[Data to use — start]

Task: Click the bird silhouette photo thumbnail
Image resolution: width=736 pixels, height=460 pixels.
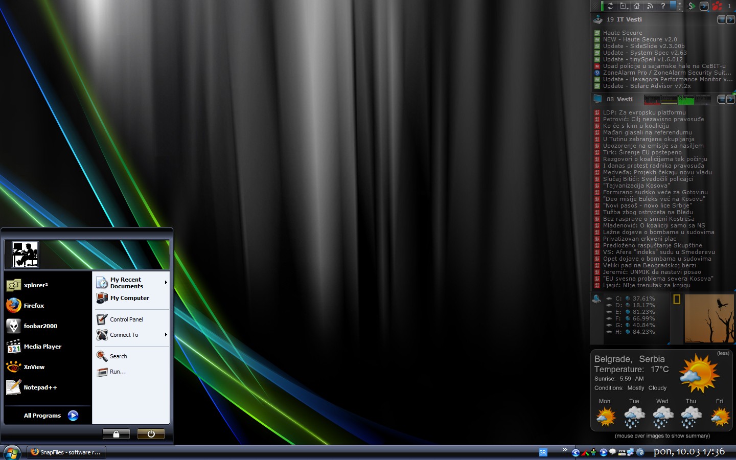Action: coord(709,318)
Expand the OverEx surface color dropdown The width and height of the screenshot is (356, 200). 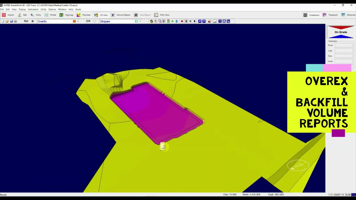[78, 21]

[Data to use — finish]
[Data to use — start]

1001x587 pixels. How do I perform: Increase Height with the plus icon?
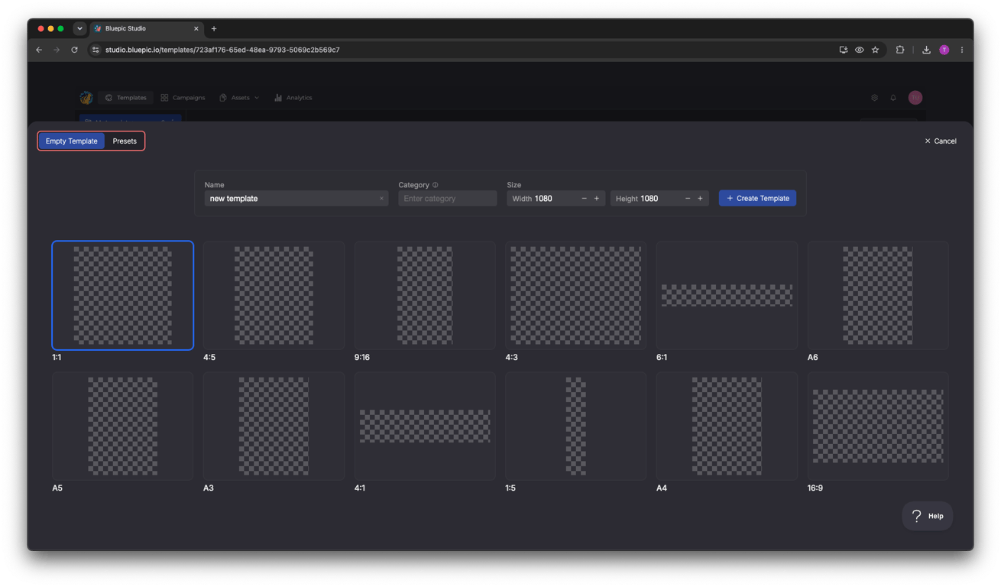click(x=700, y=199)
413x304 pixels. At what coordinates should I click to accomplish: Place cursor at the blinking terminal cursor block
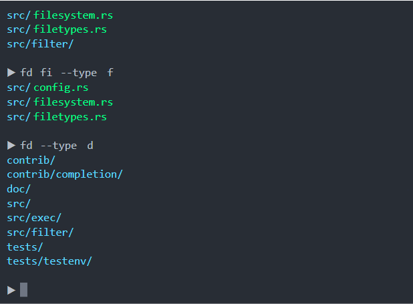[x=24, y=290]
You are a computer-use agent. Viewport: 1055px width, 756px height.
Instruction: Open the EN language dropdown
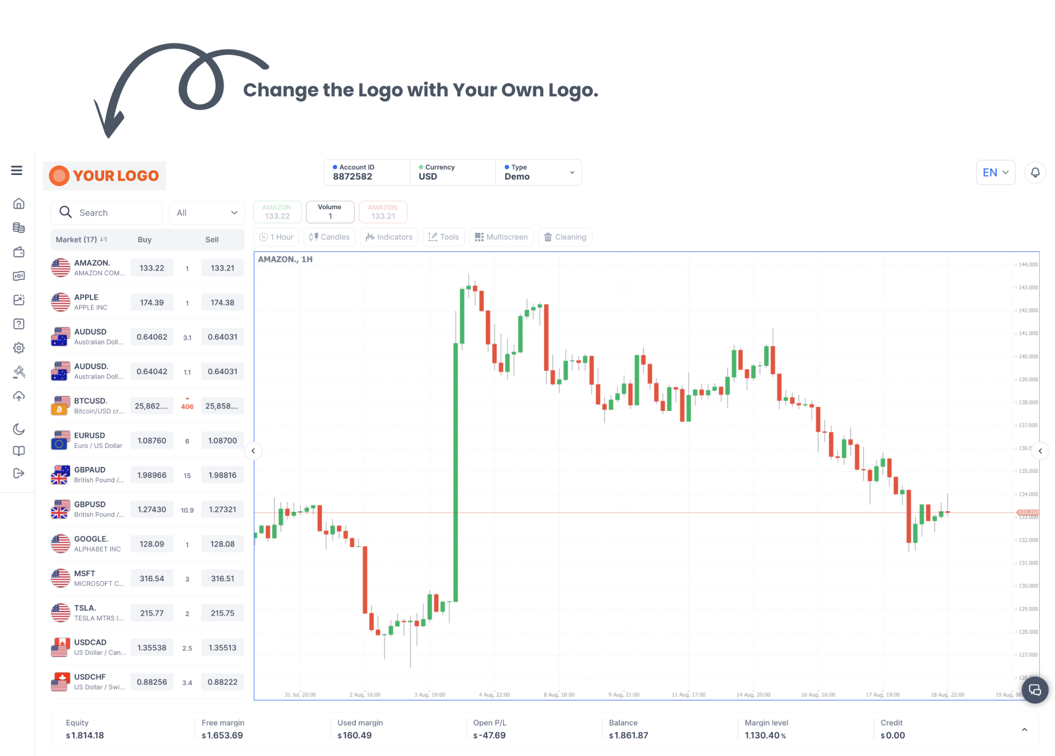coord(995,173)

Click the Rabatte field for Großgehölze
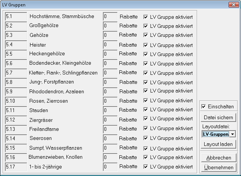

[Data to use — finish]
[Data to use — start]

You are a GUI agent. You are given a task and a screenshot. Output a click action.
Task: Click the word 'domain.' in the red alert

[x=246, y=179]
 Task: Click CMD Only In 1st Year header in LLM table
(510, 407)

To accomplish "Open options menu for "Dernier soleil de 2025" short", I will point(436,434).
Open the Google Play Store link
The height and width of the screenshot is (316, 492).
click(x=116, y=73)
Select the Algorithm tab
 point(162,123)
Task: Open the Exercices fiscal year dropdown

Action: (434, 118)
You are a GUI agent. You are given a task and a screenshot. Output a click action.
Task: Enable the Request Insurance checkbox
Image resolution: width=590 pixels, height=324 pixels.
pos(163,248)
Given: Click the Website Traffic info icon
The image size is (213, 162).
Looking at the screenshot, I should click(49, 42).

[Data to use — finish]

# Aim of the exercise:
All lines above from the one containing "Select the Algorithm tab" to the one containing "Task: Enable the Request Insurance checkbox" must be repeated exactly, both lines included, and no others.

# Written response:
Select the Algorithm tab
 point(162,123)
Task: Open the Exercices fiscal year dropdown

Action: (434, 118)
You are a GUI agent. You are given a task and a screenshot. Output a click action.
Task: Enable the Request Insurance checkbox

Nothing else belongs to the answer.